I utilized this architecture during my internship at NASA's Jet Propulsion Laboratory to perform certain anomaly detection tasks for the Deep Space Network. Since the the majority of the changes made were done with respect to particular data sets that we were using, most of them have been removed, and the model is only slightly modified. In addition, a few basic techniques were implemented in the latent space exploration file to determine the key number of variables and thus a potentially effective dimension of the latent space for the model. I figured that despite the fact that I can not upload our custom and more advanced architecture that was built off of this model, sharing it as a staple method for anomaly detection in mutlivariate data is still a good idea. If you would like to run it out of the box, you can use the classic SWat dataset, and everything should be configured to work immediately. I highly recommend reading the paper (citation below) for further details so you understand the benefits of the dual adversarially trained autoencoder architecture, and know what hyperparameters you can play with to see immediate and logical changes.
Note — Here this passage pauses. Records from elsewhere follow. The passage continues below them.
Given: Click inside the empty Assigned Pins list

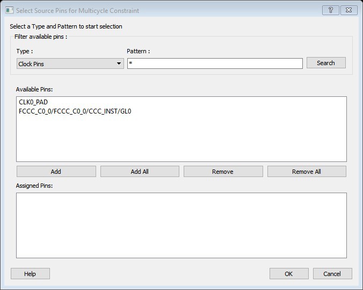Looking at the screenshot, I should pos(181,225).
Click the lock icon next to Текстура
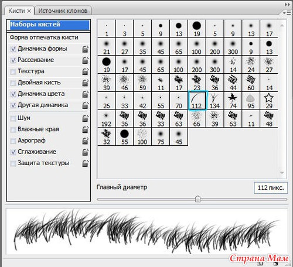This screenshot has height=267, width=293. point(86,71)
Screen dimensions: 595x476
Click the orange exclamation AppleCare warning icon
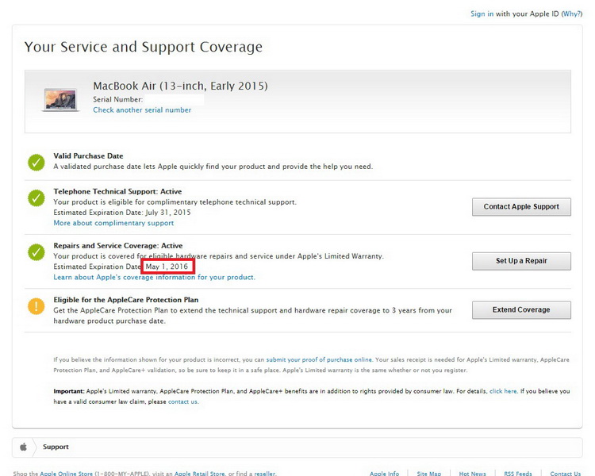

Here is the citation for the original paper and the creators of the model architecture:
Audibert, J., Michiardi, P., Guyard, F., Marti, S., Zuluaga, M. A. (2020).
USAD : UnSupervised Anomaly Detection on multivariate time series.
Proceedings of the 26th ACM SIGKDD International Conference on Knowledge Discovery & Data Mining, August 23-27, 2020
- PyTorch 1.6.0
- CUDA 10.1 (to allow use of GPU, not compulsory)
The authors ask that the LICENSE be present in the Github repositories if the code is used, so it can be viewed above as "LICENSE".